By Christopher DeGroff and Matthew Gagnon
It is a fact of workplace litigation that trials of employment discrimination cases are rare – only an extremely small number of cases filed in federal district courts ever go to a jury. Most are disposed of by motions or out-of-court settlements. Given scarce funding and a dwindling government headcount, trials of EEOC-initiated lawsuits is even more of a rarity. Earlier this month, however, the EEOC tried and won a high-profile ADA case that was once dead but resurrected on appeal. The case – EEOC v. Autozone, No. 07-CV-1154 (C.D. Ill. Nov. 8, 2011) – shows the unique risk factors in EEOC litigation whereby a trial loss ultimately translates into implementation of injunctive relief measures on top of a jury’s verdict of monetary damages. The Court’s post-trial injunctive relief order is a cautionary tale for employers.
In EEOC v. Autozone, No. 07-CV-1154 (C.D. Ill.), the EEOC claimed that auto parts retailer AutoZone violated the Americans With Disabilities Act (“ADA”) by failing to accommodate an employee’s disability at its Macomb, Illinois facility. The EEOC asserted that the AutoZone forced one of its sales managers to perform jobs that violated his medical procedures and that he ultimately experienced additional back and neck impairments. The case had a long and unusual history, having been dismissed on a pretrial motion in June 2009, but later given new life after the U.S. Court of Appeals for the Seventh Circuit resurrected the case based on the EEOC’s appeal in 2010 – in EEOC v. Autozone, Inc., 630 F.3d 635 (7th Cir. 2010) – and sent the case back to trial level.

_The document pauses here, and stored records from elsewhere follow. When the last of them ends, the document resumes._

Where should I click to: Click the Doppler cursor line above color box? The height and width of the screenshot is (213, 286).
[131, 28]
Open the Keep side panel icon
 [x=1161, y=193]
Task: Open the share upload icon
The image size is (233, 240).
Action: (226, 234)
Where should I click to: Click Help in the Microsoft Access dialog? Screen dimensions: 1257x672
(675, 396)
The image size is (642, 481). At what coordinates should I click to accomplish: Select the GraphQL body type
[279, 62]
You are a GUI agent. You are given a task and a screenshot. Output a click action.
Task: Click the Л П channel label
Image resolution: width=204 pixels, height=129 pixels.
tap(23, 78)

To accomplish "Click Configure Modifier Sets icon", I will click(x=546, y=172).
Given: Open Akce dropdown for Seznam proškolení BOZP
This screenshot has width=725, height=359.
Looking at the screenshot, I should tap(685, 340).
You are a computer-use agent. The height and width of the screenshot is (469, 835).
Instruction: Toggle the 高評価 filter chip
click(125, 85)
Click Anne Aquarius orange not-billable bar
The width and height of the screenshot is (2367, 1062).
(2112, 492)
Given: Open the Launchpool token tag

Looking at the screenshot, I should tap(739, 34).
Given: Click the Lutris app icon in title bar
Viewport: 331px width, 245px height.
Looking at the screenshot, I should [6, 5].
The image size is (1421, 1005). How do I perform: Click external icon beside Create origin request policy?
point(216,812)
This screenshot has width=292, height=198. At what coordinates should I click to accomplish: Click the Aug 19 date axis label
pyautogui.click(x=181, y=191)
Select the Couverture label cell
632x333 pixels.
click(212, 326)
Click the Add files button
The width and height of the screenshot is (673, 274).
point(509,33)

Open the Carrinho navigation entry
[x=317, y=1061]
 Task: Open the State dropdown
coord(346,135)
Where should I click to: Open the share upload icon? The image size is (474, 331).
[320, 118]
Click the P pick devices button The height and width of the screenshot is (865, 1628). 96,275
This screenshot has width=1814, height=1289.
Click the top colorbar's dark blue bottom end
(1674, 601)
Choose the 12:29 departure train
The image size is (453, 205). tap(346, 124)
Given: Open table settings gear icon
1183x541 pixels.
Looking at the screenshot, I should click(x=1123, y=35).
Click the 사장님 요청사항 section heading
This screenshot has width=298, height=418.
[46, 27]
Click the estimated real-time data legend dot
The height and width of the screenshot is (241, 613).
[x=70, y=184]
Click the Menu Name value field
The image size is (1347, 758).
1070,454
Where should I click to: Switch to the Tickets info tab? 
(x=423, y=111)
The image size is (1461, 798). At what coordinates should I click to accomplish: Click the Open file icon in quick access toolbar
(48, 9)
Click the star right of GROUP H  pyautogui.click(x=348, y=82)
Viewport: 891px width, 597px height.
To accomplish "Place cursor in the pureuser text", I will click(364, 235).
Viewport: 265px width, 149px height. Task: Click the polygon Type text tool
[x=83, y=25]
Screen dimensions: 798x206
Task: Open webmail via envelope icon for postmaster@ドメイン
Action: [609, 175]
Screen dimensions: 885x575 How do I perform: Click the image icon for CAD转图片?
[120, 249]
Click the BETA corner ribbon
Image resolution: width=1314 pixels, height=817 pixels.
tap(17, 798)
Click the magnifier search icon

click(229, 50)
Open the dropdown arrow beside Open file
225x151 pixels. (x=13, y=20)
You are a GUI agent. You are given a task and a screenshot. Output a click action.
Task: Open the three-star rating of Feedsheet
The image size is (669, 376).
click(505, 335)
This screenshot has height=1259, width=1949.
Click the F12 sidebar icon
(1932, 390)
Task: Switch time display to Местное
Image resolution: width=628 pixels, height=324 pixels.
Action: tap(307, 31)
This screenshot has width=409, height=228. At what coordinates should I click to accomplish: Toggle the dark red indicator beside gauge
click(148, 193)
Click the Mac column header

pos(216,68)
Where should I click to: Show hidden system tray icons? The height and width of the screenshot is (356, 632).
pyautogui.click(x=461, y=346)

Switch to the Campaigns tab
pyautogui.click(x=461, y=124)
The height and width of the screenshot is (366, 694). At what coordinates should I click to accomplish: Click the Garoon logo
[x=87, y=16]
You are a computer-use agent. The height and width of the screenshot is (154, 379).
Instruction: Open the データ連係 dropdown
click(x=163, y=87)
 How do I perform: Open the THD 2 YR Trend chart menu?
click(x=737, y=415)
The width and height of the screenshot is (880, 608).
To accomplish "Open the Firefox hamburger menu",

On June 3, 2011, a jury in the U.S. District Court for the Central District of Illinois found against the employer, and awarded the former Autozone manager lost wages, compensatory damages of $100,000, and $500,000 in punitive damages. Under the ADA, employers the size of AutoZone (of over 501 employees) can be held liable to a maximum of $300,000 in combined punitive and compensatory damages. The Court upheld the jury’s $100,000 compensatory damages award, but reduced its punitive damages award from $500,000 to $200,000 to push the total employer limit of the ADA’s damage cap; furthermore, the Court also awarded the employee $115,000 in back pay damages that are not affected by the statutory cap, as well as $9,045 in reimbursed litigation costs to the EEOC.
The EEOC then sought a post-trial injunction against the company designed to keep the employer from engaging in unlawful conduct in the future. The Court agreed with the EEOC’s injunctive relief requests in part, and in its November 8 order found that “the conduct of the defendant’s managerial employees at the highest level was clearly an intentional violation of the ADA” and was concerned with the “possibility of future infractions.” Id. at 12, 25. The EEOC requested wide-ranging injunctive relief, including adoption of policies and procedures to comply with the ADA’s reasonable accommodation provision; training of managers; posting of a notice about the verdict; keeping and retention of HR records relative to the ADA, and an on-going reporting obligation to the EEOC regarding reasonable accommodation requests by employees and Autozone’s responses to those requests.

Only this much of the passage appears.